To w takim razie, w windach szybkobieżnych w wieżowcach ludzie też stoją na ugiętych nogach? Pierwsze słyszę o takim czymś dla zmniejszenia ryzyka urazów. Górnicy mieli szkolenie BHP, więc wszystko wiedzą, ale ludzie z ulicy w biurowcu?
Po pierwsze załączenia zespołu generatora powinien dokonać uprawniony elektryk, po drugie to nie jest przetwornica tylko, generator prądu stałego składający się z silnika i prądnicy.
taki tryb pracy to falownik, a tutaj jest przetwornica prądu przemiennego na stały, nie pouczaj maszynisty, bo on wie co mówi w przeciwieństwie do ciebie.
Ale to robi wrażenie. Poproszę więcej filmów o urządzeniach technicznych w kopalni.
Mam nadzieję, że uda się pokazać jeszcze parę ciekawostek. Ale wszystko zależy od dyrektorów i prezesów :)
Czuję się wyróżniony faktem, że mogłem ją oglądać na żywo.
"Dizajn" szybowskazu mistrzostwo świata
Šwietny film👍 Mam jakiś sentyment do górnictwa i pamiętam z dzieciństwa , gdy w Wałbrzychu kręciły się koła na wieżach szybowych a nocą szczególnie widowiskowo wyglądały piece koksownicze.
niesamowita maszyna i miejsce aż chciałoby sie zjechać i wrócić na powieżchnię!

__Polecenie__:
Czy stwierdzenia (a), (b) i (c) zgadzają się z wyodrębnionym tekstem? Przy każdym odpowiedz „tak” lub „nie” i przytocz dosłownie słowa tekstu, które o tym rozstrzygają: (a) Ktoś pamięta z dzieciństwa kręcące się koła na wieżach szybowych w Wałbrzychu. (b) Zespół generatora może załączyć dowolny pracownik kopalni. (c) Ktoś prosi o więcej filmów o urządzeniach technicznych w kopalni. Zamieszczone dalej wiersze nie będą tu potrzebne.

__Dostarczone dane__:
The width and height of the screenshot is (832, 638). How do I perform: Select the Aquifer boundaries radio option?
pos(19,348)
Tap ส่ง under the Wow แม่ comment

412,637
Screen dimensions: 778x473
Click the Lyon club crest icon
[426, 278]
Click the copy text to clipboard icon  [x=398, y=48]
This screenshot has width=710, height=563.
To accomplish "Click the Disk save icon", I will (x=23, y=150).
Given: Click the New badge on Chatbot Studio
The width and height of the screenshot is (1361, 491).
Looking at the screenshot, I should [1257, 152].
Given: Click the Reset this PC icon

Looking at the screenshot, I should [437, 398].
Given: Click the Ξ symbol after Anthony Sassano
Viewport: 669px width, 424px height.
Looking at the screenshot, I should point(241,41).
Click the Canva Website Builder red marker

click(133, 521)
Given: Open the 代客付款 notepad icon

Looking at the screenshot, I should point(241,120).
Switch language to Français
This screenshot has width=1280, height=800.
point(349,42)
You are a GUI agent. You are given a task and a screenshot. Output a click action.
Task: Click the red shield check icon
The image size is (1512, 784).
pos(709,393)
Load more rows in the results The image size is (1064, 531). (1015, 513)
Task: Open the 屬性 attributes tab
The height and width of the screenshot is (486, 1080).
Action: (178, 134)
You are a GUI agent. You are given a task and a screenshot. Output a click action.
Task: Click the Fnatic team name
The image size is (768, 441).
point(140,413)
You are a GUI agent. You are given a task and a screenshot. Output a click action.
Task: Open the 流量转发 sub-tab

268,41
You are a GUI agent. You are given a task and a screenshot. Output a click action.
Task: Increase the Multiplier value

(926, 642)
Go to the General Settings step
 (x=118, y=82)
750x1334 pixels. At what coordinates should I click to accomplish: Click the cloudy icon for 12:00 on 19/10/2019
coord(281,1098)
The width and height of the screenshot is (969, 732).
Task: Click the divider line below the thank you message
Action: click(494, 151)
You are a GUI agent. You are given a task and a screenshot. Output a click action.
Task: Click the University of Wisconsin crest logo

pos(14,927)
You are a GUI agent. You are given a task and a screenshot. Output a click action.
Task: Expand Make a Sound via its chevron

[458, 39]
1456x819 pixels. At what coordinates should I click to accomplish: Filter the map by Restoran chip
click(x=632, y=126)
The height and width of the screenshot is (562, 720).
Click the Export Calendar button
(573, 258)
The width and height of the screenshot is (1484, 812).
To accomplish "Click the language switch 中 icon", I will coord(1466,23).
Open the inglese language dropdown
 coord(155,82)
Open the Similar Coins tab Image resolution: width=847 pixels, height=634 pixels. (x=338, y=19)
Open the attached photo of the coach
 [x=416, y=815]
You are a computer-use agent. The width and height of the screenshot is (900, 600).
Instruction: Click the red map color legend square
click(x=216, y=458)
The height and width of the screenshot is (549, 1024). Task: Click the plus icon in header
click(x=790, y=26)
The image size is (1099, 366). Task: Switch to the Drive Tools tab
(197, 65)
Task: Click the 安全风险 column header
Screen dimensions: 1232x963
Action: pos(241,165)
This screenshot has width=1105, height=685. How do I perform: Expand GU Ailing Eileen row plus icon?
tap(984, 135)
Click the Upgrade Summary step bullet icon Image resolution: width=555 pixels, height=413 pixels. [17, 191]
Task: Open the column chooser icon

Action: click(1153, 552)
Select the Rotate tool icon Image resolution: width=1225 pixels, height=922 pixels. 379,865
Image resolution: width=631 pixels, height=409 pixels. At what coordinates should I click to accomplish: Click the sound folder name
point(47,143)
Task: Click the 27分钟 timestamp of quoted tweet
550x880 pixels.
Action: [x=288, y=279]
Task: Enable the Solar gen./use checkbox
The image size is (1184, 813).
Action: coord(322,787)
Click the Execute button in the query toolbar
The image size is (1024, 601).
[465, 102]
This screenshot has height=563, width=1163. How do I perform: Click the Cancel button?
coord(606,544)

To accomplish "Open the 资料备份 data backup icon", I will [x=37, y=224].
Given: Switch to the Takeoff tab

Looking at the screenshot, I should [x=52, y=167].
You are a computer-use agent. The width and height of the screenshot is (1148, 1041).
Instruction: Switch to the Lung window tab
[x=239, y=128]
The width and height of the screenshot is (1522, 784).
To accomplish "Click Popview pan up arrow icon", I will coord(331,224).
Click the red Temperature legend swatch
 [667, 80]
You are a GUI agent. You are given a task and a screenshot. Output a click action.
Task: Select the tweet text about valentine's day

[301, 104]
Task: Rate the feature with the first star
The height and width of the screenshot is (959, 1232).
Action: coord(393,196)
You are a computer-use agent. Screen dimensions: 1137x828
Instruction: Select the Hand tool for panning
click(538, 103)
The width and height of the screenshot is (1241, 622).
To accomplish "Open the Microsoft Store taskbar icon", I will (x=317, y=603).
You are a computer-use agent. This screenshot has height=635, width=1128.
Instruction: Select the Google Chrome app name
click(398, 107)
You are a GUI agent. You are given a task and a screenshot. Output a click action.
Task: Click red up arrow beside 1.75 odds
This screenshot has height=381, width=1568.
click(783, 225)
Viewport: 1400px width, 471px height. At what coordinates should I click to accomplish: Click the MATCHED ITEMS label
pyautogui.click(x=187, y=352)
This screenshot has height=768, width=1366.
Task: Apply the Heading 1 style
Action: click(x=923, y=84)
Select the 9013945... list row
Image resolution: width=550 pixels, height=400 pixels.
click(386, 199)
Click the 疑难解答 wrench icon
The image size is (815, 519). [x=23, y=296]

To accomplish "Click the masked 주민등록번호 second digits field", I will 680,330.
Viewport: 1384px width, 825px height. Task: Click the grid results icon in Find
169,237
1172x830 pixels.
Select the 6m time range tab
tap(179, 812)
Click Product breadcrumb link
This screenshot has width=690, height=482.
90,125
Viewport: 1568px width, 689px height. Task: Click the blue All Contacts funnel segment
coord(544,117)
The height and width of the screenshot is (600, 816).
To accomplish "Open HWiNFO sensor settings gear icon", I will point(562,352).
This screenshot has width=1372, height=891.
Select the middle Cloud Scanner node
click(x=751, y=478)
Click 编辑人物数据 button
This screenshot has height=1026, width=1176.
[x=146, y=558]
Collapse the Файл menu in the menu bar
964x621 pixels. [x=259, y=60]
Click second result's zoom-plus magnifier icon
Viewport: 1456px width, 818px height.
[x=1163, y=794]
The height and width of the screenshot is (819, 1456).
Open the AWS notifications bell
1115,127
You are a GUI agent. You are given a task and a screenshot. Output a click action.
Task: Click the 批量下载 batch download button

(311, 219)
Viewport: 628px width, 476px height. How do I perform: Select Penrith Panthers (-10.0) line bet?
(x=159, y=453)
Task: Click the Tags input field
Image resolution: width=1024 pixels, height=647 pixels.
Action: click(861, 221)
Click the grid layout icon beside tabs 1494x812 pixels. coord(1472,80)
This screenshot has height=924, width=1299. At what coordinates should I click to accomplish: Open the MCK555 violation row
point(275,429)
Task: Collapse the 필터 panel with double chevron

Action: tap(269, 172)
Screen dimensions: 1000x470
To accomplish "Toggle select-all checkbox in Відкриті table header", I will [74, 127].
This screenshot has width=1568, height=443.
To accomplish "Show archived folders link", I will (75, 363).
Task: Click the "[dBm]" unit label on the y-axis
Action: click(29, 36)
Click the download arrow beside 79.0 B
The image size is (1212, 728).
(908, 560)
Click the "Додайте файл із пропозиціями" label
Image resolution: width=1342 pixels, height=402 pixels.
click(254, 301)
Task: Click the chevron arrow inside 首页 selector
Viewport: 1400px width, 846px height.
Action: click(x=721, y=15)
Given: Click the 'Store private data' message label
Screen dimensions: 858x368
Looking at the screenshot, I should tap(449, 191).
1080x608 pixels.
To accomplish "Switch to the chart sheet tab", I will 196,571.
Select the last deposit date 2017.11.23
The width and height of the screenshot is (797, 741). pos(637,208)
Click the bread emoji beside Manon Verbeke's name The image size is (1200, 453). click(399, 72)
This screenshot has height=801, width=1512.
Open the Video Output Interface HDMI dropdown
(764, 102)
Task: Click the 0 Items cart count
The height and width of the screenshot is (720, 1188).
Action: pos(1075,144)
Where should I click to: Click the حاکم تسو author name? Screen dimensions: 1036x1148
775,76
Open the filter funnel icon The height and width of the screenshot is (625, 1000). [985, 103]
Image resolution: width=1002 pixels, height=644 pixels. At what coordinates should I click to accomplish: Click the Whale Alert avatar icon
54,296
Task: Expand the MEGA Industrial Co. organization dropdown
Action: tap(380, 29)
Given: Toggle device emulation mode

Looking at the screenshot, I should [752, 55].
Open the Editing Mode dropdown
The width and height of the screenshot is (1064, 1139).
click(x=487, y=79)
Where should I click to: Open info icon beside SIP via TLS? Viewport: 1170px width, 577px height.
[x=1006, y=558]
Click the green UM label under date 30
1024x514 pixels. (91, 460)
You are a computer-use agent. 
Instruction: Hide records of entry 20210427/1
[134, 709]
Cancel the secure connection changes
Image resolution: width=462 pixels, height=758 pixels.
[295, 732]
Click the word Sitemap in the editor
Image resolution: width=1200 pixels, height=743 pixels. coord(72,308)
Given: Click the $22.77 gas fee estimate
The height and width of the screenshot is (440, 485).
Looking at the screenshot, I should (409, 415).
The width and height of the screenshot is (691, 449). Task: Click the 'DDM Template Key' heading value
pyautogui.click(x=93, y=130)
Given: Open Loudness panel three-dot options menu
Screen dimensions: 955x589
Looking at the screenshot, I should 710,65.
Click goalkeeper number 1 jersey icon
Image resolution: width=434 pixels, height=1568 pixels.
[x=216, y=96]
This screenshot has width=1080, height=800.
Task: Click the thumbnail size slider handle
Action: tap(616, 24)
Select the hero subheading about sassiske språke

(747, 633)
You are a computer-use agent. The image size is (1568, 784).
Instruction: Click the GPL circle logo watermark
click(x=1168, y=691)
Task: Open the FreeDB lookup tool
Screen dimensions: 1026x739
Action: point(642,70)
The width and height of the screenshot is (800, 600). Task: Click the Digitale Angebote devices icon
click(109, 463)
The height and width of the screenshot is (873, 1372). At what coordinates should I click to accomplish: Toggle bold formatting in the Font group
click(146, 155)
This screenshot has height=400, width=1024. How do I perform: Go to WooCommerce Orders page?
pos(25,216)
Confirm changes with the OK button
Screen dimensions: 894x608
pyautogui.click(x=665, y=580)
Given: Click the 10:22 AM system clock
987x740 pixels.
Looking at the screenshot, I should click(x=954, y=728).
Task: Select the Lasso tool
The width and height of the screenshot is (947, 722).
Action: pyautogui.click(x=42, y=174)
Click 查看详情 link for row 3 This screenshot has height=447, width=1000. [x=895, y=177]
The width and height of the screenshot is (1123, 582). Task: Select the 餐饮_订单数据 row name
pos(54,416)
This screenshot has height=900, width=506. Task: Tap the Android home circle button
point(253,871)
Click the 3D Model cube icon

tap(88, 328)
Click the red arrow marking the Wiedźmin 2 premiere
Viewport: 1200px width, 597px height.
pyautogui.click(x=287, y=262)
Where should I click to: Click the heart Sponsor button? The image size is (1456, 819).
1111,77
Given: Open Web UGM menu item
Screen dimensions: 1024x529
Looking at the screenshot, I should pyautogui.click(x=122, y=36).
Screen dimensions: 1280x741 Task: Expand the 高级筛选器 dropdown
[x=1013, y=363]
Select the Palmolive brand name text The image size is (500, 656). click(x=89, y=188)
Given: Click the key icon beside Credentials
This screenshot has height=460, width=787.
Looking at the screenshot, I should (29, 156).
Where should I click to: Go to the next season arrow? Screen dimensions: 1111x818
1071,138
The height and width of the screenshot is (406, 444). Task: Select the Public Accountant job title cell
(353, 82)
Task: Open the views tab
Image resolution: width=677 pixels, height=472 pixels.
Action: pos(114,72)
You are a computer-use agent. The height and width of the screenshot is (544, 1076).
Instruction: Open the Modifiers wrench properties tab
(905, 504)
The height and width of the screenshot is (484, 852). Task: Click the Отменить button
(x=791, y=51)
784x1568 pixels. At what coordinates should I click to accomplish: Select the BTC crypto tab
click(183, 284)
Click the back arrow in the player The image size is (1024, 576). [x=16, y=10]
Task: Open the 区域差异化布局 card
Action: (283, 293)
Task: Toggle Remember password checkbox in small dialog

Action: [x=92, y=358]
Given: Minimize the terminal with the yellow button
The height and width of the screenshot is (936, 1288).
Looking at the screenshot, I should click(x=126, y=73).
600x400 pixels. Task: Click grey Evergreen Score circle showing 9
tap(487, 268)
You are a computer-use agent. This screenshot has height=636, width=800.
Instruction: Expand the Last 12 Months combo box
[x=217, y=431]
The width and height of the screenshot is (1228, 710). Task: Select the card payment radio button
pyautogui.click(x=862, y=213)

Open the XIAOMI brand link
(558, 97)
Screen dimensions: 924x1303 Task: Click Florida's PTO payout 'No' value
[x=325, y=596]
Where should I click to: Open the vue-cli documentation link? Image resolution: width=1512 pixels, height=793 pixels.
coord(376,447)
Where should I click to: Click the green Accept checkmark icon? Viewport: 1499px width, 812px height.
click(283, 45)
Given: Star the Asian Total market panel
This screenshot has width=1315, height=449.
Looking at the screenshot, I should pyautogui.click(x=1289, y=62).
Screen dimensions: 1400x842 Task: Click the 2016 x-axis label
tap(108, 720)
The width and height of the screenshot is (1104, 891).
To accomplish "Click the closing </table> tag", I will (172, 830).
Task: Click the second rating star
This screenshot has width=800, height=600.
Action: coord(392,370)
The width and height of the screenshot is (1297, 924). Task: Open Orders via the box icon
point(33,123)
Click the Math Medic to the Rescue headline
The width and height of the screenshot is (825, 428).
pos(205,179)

__Odpowiedź pisemna__:
(a) Tak: „pamiętam z dzieciństwa , gdy w Wałbrzychu kręciły się koła na wieżach szybowych”.
(b) Nie: „załączenia zespołu generatora powinien dokonać uprawniony elektryk”.
(c) Tak: „Poproszę więcej filmów o urządzeniach technicznych w kopalni.”